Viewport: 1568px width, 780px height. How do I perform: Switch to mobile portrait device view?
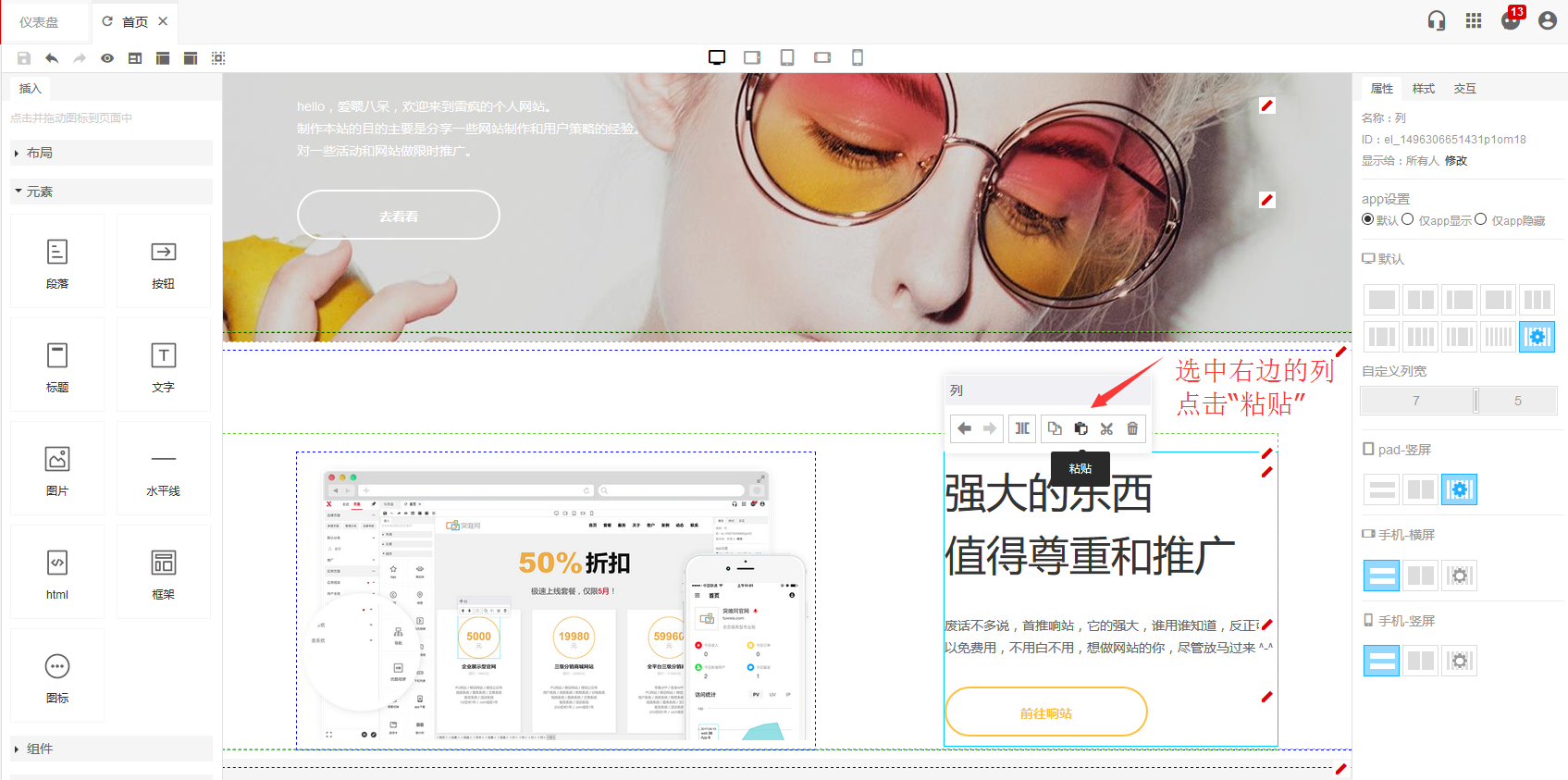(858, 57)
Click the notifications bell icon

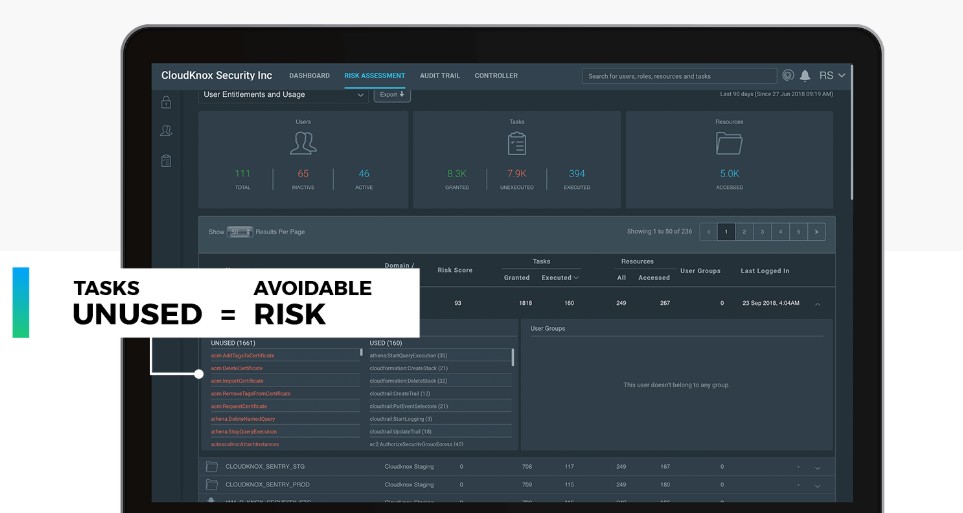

━━━━━━━━━━

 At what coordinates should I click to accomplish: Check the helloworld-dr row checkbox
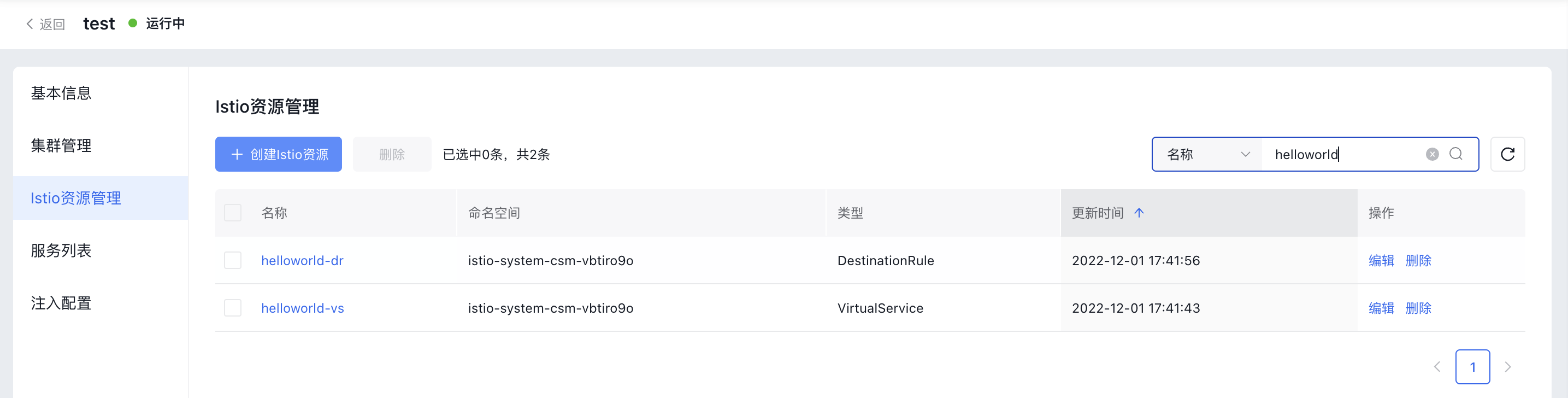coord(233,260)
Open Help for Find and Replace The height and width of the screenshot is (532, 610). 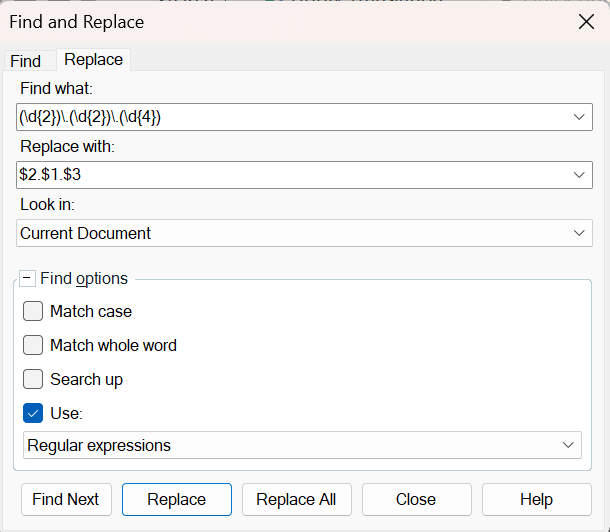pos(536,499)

━━━━━━━━━━

Problem: From the data above, return exactly the lines from the one with "Viewport: 1568px width, 780px" up to and including the one with "Click the notifications bell icon". Pictures do not go in the copy.

Answer to this exercise:
Viewport: 1568px width, 780px height. How do I perform: Switch to mobile portrait device view?
(858, 57)
Click the notifications bell icon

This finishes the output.